I have other friends whose kids have left for college before, but I am paying more attention this year than I have in the past in part because Claire Adele will be going next year, but in part because this would have been/could have been, my year, too, to launch a kid off to freedom and independence.

One of my husband's colleagues had a daughter leaving for Magill. "This is the time you reflect on whether or not you were the parent you wanted to be," she told Jack. When kids leave for college, they stop needing their parents every day. I remember reading all of the "books" (shorthand for parenting books) when I was pregnant with Ada. I had all sorts of ideas about "I will do this" and "I won't do that." All that got tossed out the window and reset when she died.

I re-read Where'd You Go Bernadette this week. Bernadette had several miscarriages before her daughter Bee was born. When Bee arrived, she had a major heart defect. Bernadette made a deal with god that if the baby lived, she'd stop being an architect and take care of this child. The kid lived and Bernadette kept her end of the bargain, which resulted in major complications.

I didn't quite make the same deal with god, but I did something similar. I quit my job when I was pregnant with Claire-Adele because I wouldn't be able to live with myself if I lost another pregnancy. I wanted to stay at home and absorb every moment with her that I had missed with Ada, nevermind Ada would have been shuffled off to daycare because I made more money than Jack at the time and my salary paid the rent while his salary covered his school loans. I wanted to be there when Claire-Adele took her first steps and said her first words. I wanted to be there when she learned to read and do jigsaw puzzles and kick a soccer ball.

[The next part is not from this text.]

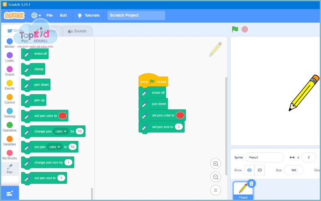Click the green flag to run project

(235, 29)
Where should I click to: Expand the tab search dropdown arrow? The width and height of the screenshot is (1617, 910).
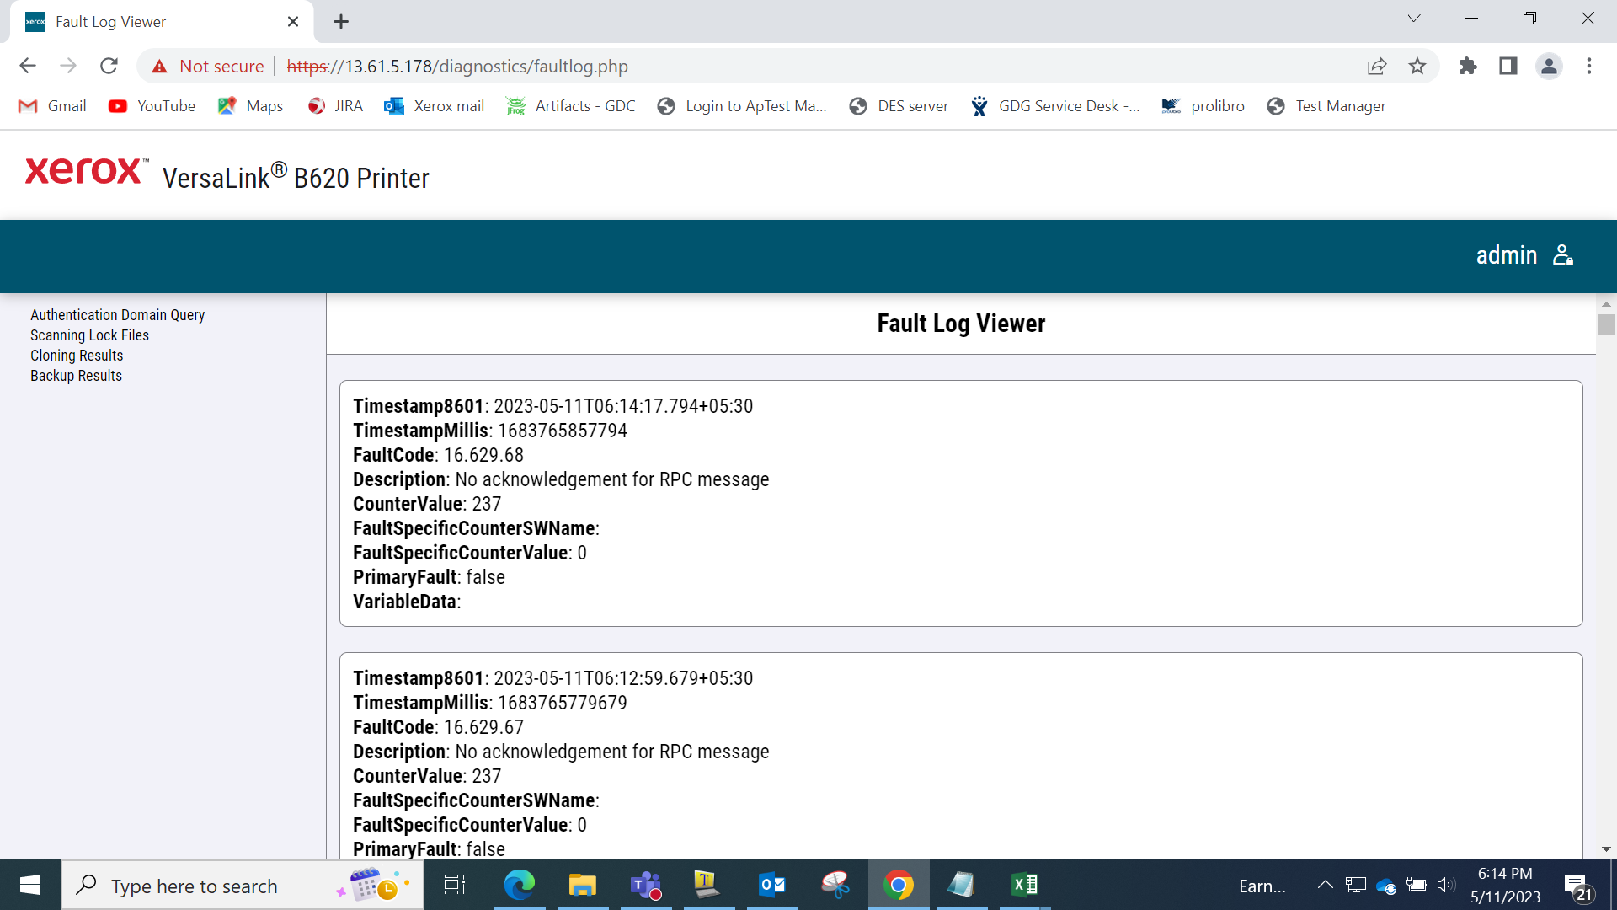(1414, 19)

Is it or is it not a coincidence that I got a job when Ada would have left home? I am not sure, but at times I think it isn't. I could say the need to get a job was connected to when the Boy started high school or before Claire Adele leaves for college. Yet, something maternal in me is telling me I am done, that I have crossed a finish line. I have two more finish lines to go, but I feel like my first marathon is done. When I see Allison, Rick and Priya leaving for college, I feel as if Ada is leaving with them, even though she is a ghost. I feel a little bit like one of my own has left the nest, even though this little bird was never made it to the nest to start.

My rational self tells me none of what I wrote in the previous paragraph makes any sense. I wonder if there is a hormonal timer that was imprinted in me when Ada was born that started a clock ticking on my experience of motherhood. The timer was set to go off after nineteen years and wake me up, unaware that Ada had died before the timer started.